What this task involves
Start at the line in the entries below that contains "Click Bailu's lavender-haired", stop at the line that contains "The image size is (1263, 861).", and output exactly the lines in that span, both ends included.

Recorded data

------------------------

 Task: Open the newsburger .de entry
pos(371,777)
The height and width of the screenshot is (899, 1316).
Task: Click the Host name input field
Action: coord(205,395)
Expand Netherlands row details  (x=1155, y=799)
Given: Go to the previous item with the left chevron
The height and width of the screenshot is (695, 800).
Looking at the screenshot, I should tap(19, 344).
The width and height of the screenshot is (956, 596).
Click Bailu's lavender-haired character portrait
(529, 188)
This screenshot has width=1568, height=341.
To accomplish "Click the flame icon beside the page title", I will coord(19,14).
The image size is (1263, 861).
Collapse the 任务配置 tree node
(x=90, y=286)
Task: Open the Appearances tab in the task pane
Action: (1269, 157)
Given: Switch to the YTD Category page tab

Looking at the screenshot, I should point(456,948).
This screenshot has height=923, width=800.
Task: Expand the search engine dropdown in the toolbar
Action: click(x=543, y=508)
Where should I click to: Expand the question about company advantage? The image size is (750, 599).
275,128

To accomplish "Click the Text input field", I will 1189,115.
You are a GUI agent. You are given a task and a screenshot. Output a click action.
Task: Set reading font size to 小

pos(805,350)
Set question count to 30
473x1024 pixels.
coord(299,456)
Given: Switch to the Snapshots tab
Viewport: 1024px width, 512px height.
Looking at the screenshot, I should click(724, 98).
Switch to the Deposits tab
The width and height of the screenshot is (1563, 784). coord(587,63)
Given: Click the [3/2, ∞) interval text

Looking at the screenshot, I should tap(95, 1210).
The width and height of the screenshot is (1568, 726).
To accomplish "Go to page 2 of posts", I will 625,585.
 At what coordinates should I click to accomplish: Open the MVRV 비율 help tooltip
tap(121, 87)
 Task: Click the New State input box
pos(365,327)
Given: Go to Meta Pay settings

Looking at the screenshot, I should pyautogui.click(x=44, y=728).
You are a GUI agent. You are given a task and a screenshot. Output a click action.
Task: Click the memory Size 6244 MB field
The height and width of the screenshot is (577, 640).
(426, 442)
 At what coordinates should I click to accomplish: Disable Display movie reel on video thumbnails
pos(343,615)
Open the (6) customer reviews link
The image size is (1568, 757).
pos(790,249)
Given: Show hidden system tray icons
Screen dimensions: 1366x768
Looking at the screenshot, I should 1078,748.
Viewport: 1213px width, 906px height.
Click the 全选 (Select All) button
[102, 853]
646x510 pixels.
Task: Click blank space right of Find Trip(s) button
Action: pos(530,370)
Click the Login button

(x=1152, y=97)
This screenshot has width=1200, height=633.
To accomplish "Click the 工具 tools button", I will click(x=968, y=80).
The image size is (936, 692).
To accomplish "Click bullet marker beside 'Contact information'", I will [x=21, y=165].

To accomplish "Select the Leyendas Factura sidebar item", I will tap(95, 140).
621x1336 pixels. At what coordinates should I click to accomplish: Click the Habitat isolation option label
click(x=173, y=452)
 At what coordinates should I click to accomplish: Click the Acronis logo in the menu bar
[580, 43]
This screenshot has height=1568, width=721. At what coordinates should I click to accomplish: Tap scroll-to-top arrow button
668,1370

------------------------

Answer to the problem
Click Bailu's lavender-haired character portrait
(529, 188)
This screenshot has width=1568, height=341.
To accomplish "Click the flame icon beside the page title", I will coord(19,14).
The image size is (1263, 861).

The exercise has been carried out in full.